Customers can also edit the extraction—via human-in-the-loop (HITL). Human-in-the-loop can help the customer meet any specific requirements or help with any challenges that were experienced during the extraction process by organizing and cleaning up any final details. Convr has a team of experts on standby for this or some customers use their own teams.
The results?
The results are clear cut and straightforward; the data we provide is easy to understand and digest and improves speed to quote for customers. There’s an entire user interface that allows the user to view the entire source document. Users can actually see what the original data was and see a side-by-side table view to compare it to the original data and contrast what was extracted from the loss run.

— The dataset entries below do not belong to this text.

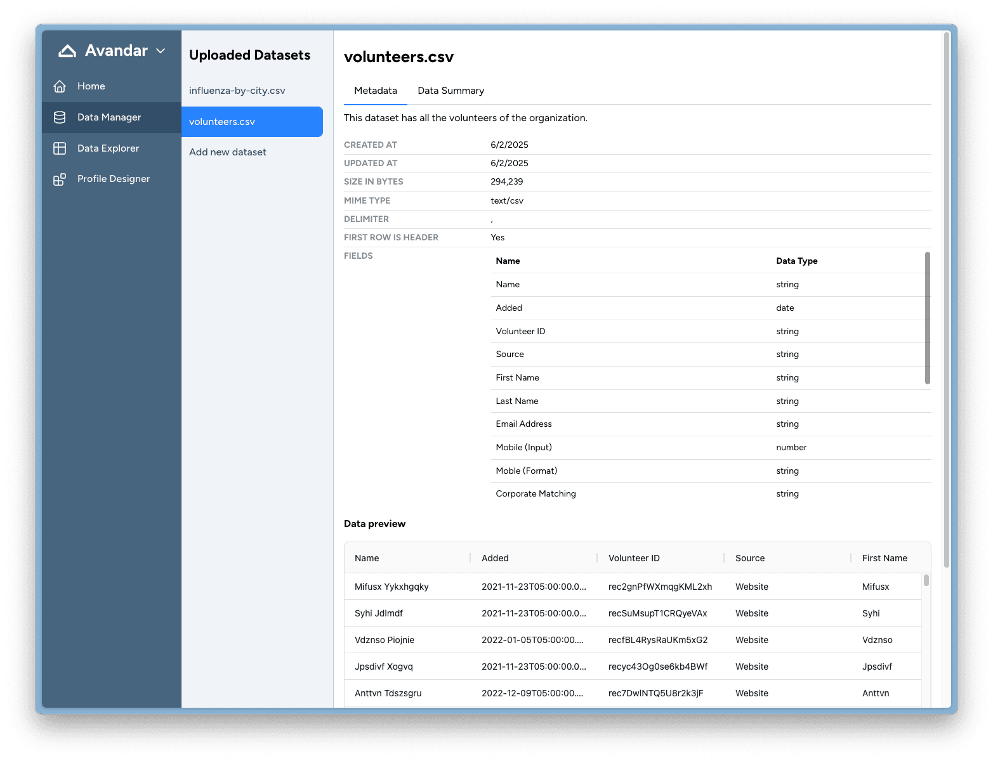Click the Added column header in preview
The height and width of the screenshot is (761, 993).
tap(495, 558)
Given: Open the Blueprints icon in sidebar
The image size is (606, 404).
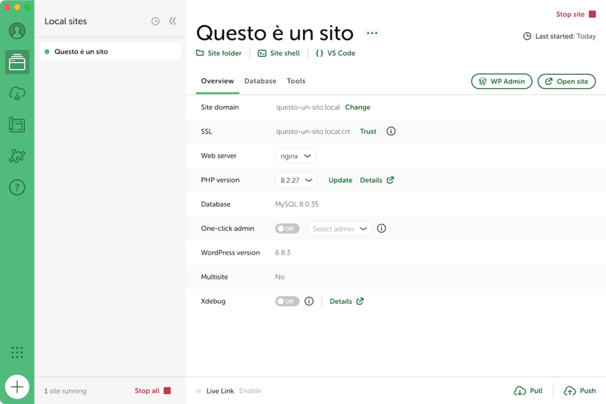Looking at the screenshot, I should (x=17, y=125).
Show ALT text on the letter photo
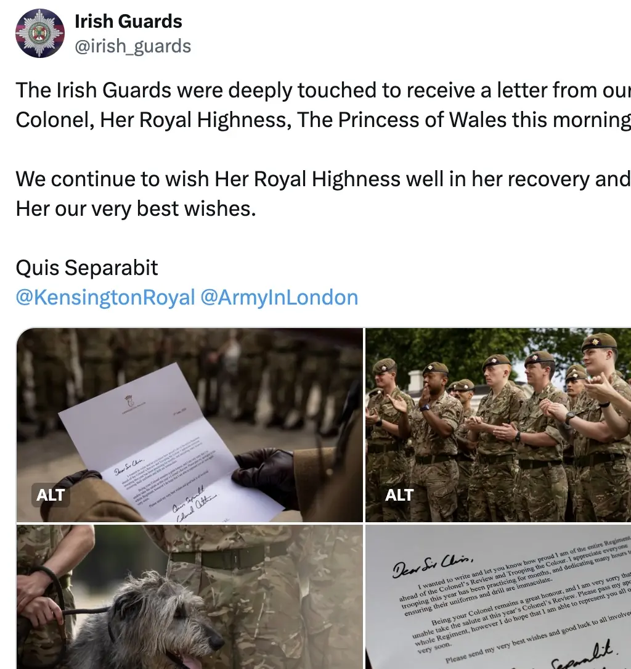The image size is (631, 669). coord(51,495)
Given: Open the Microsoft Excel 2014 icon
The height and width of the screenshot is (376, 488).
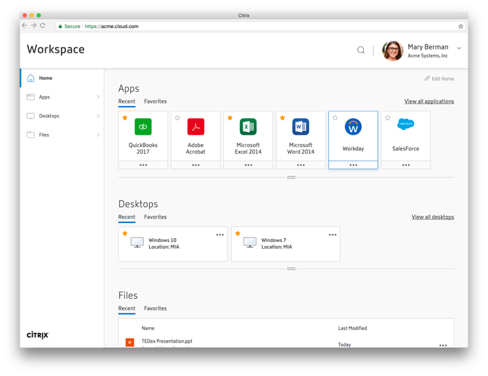Looking at the screenshot, I should tap(248, 127).
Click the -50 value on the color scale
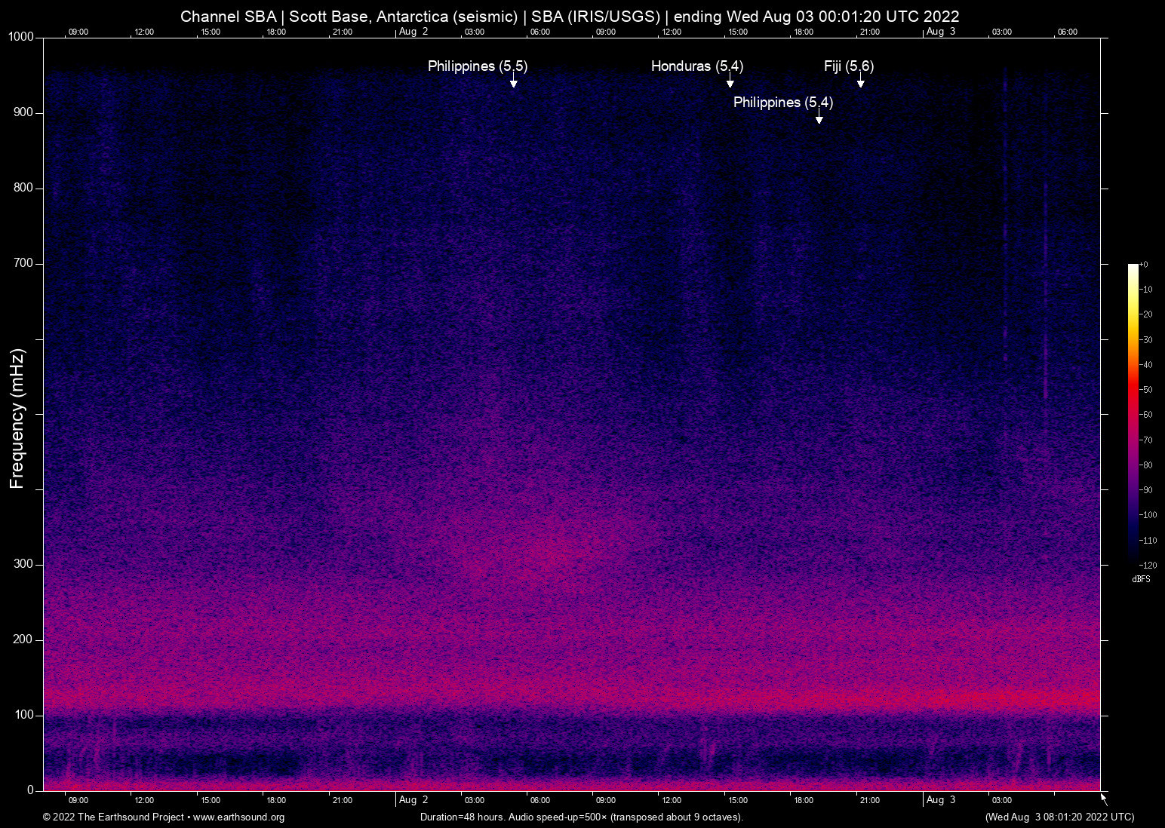The height and width of the screenshot is (828, 1165). pos(1147,390)
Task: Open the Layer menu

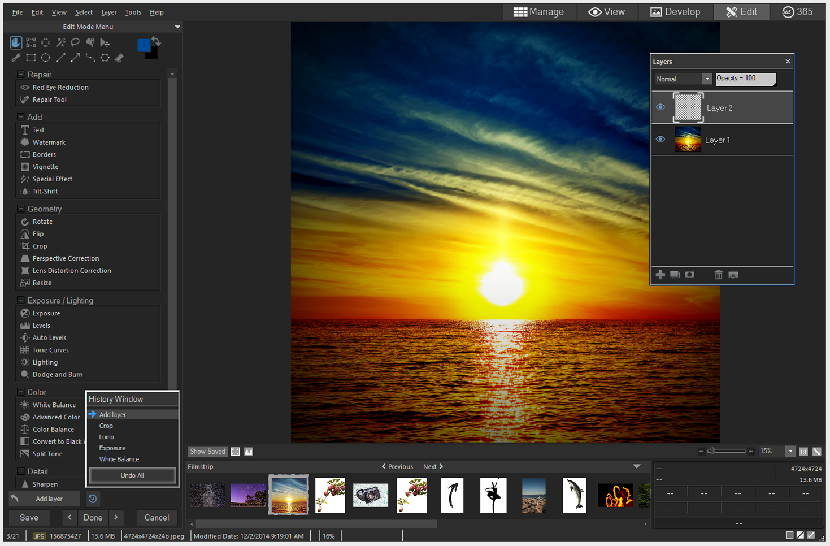Action: (x=108, y=12)
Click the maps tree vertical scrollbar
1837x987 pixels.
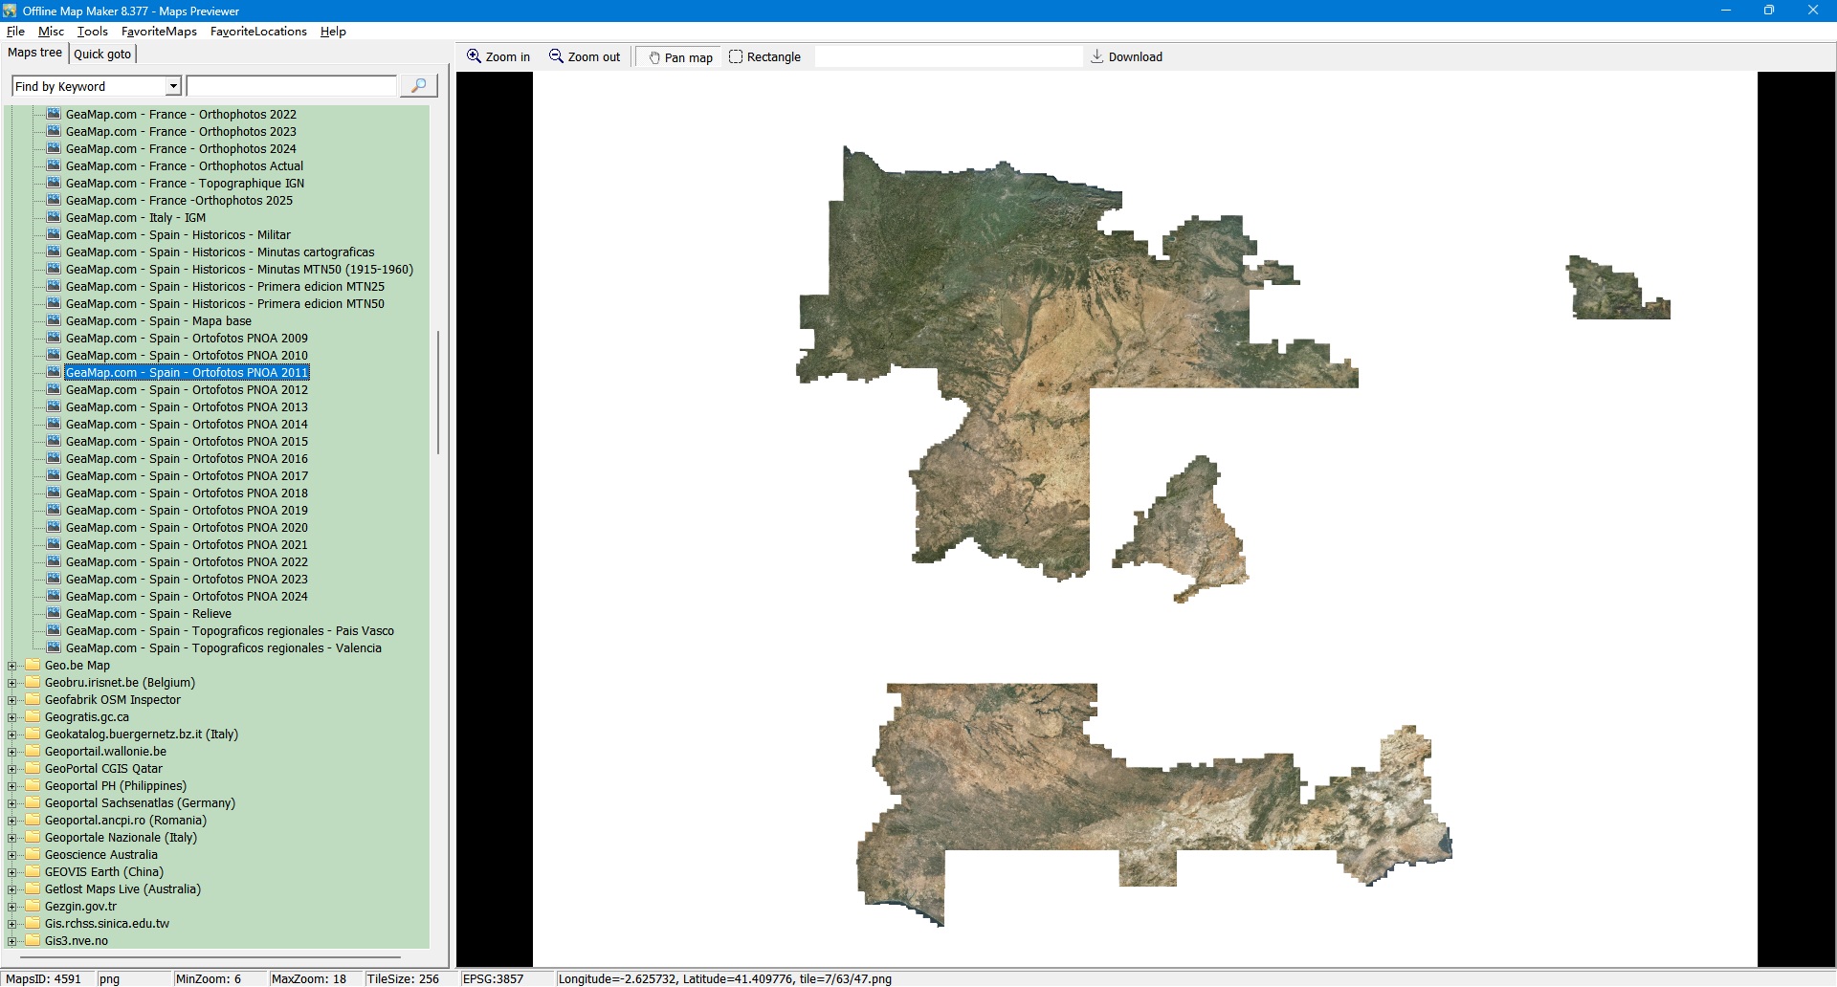point(438,392)
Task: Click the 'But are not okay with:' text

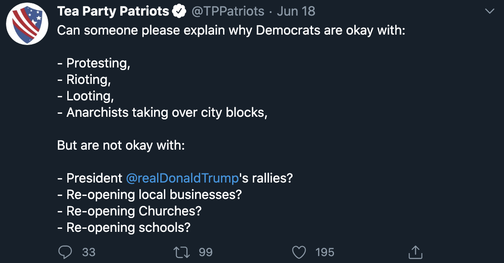Action: (121, 145)
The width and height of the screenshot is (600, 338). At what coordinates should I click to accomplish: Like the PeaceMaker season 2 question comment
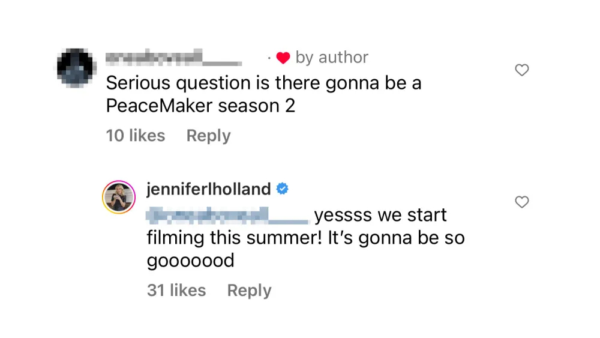(522, 70)
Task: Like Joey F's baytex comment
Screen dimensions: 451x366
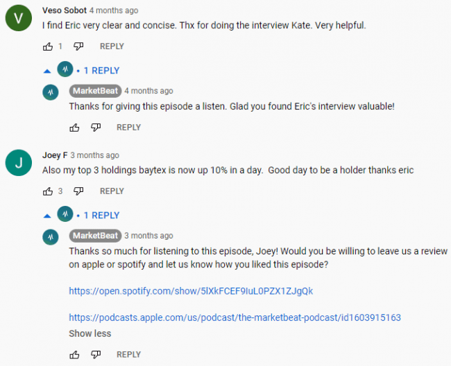Action: [48, 191]
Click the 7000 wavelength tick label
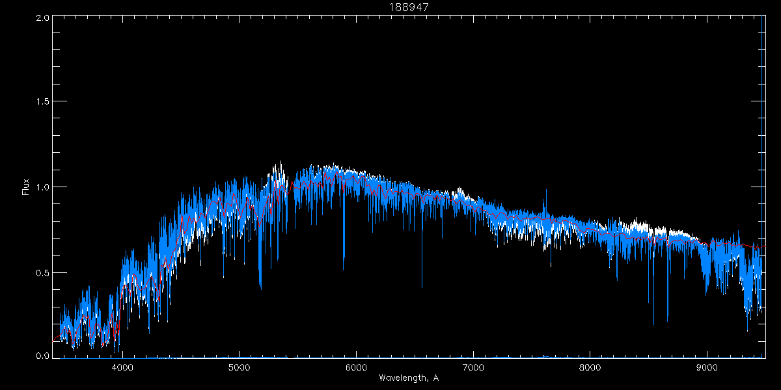 click(x=473, y=367)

The outcome takes minutes, not days or weeks, and it happens here in the U.S., during regular business hours, not offshore. So the entire process unfolds in the middle of your workday, enabling your underwriting teams to carry on with business as usual with minimal delays or disruptions. How's that for efficiency?
And our successes with loss runs are nothing new. Convr has been continually training our models since we started eight years ago under the name DataCubes. We’ve processed over 10 million loss runs since then and continue to support larger and mid-size carriers as well as smaller, regional carriers with this important task. And there’s a feedback loop. The more loss runs we see, the more our model learns and is trained and the better it performs. Over time it becomes more accurate and faster as it gets more and more exposed to different documents and training.
Convr brings quick-time-to-value, but it’s really something you’ve got to see to believe. Sign up for a FREE demo now to see how you could realize ROI in as little as six to eight weeks.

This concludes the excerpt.